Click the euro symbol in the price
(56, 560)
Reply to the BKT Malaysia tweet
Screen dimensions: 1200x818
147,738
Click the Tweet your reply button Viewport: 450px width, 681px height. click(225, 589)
==*==
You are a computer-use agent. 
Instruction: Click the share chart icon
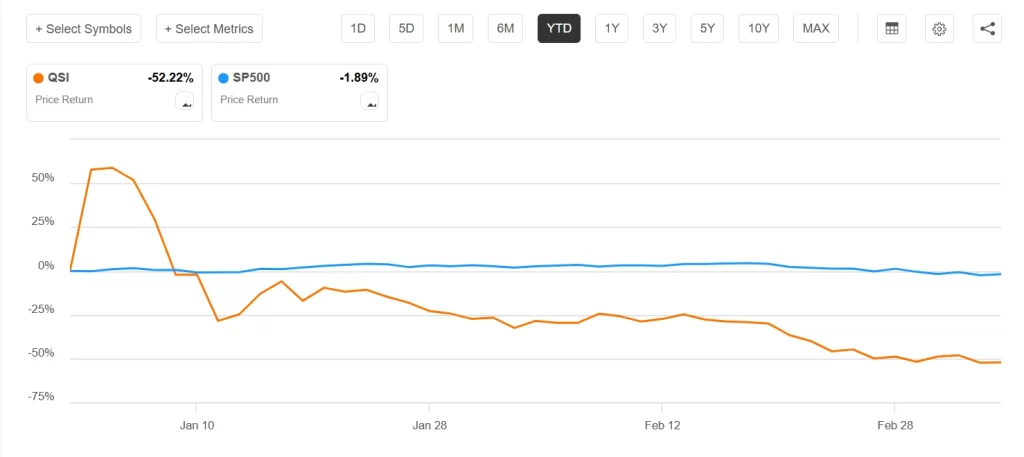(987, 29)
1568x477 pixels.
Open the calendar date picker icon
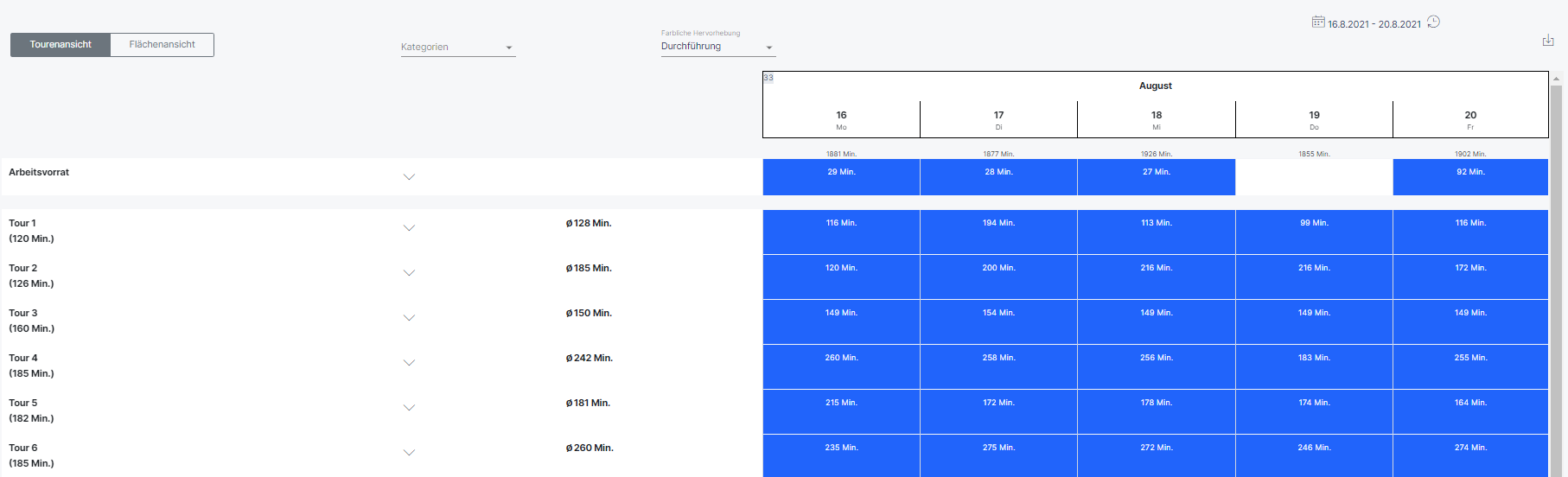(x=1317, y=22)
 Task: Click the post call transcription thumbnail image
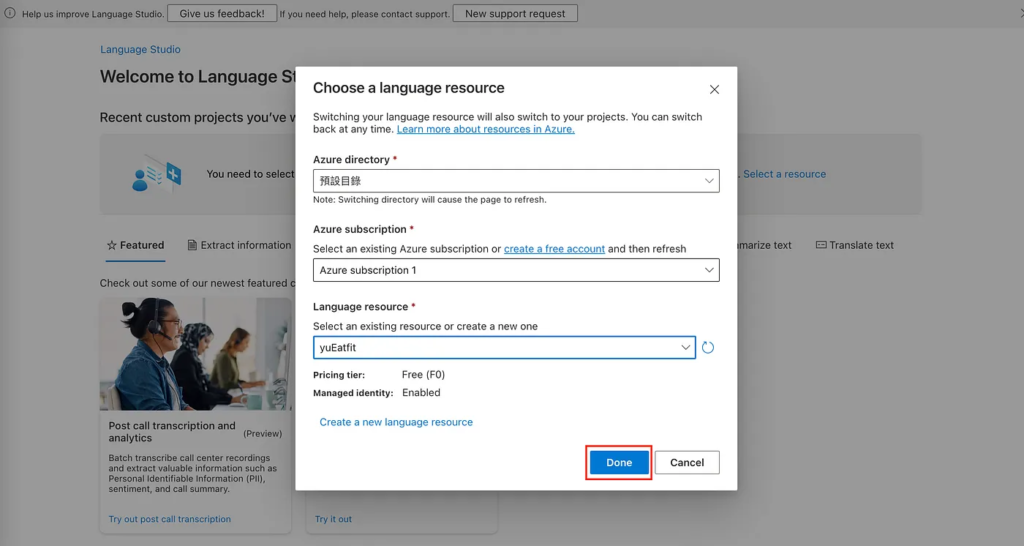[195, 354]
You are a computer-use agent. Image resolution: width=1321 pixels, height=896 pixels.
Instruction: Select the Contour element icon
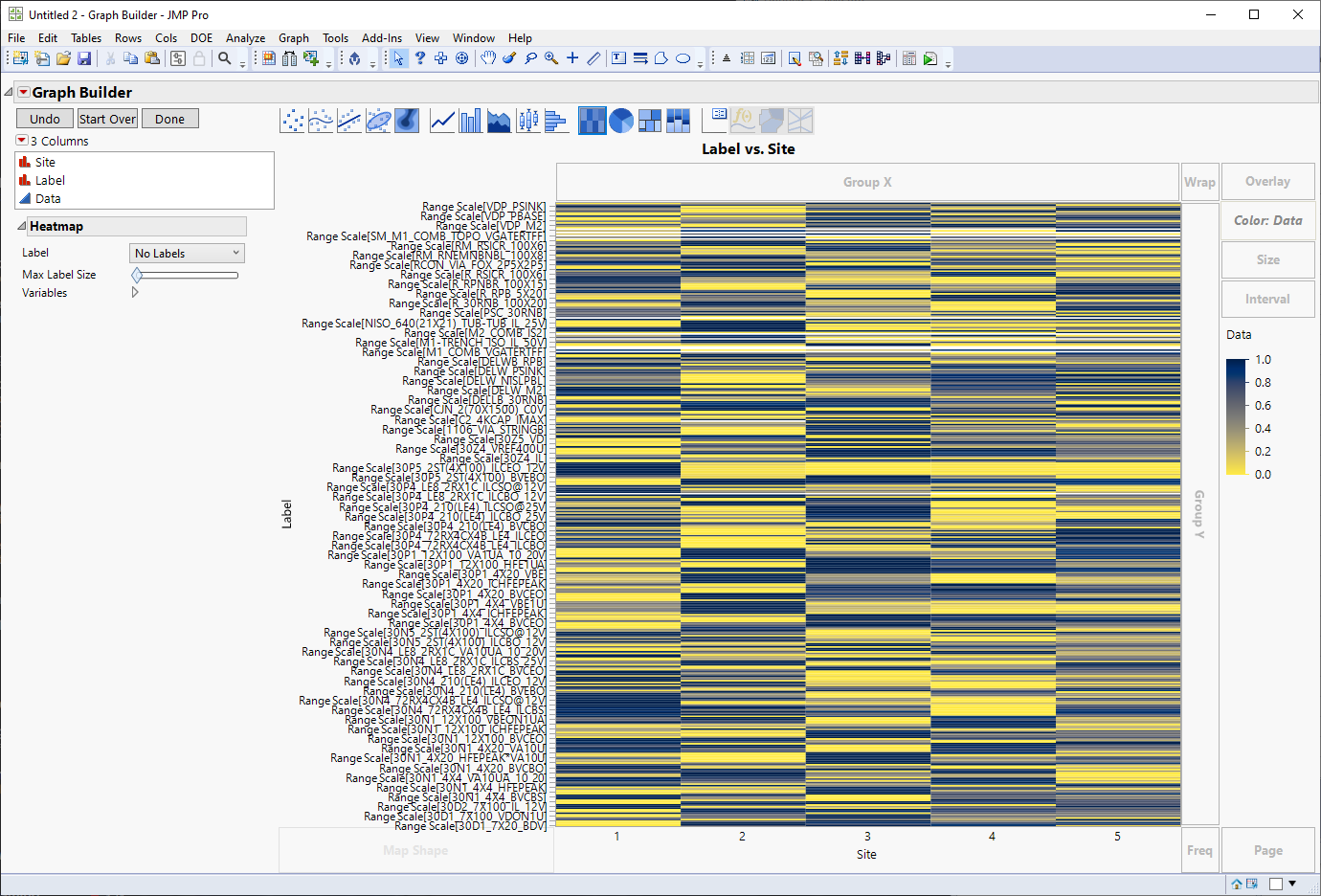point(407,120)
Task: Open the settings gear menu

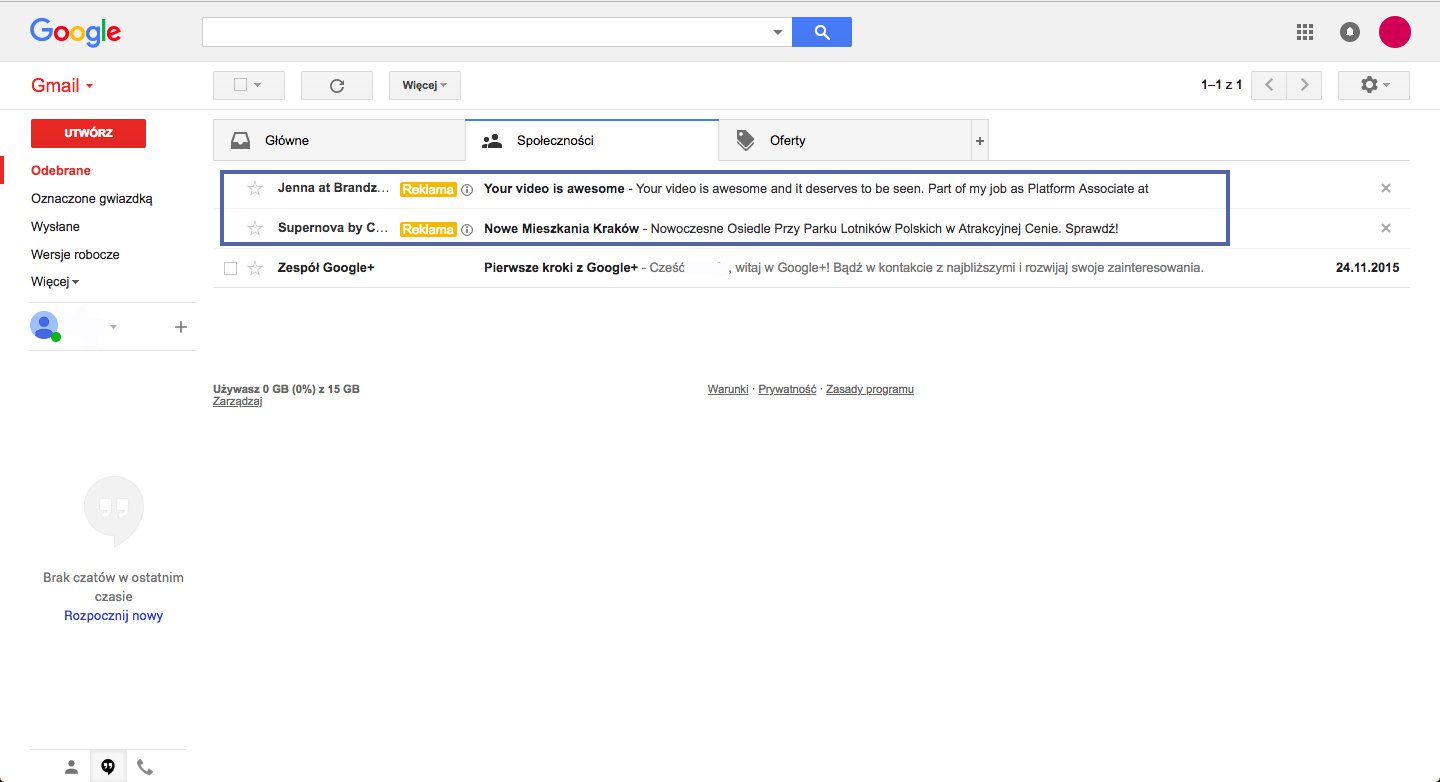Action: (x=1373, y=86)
==*==
The task: Above are the entries. Copy exactly the part that opens with the line containing "Screen dimensions: 1200x818" and closes with the line containing "Click the Tweet", and no more.

Solution to this problem:
Screen dimensions: 1200x818
147,738
Click the Tweet your reply button Viewport: 450px width, 681px height. click(225, 589)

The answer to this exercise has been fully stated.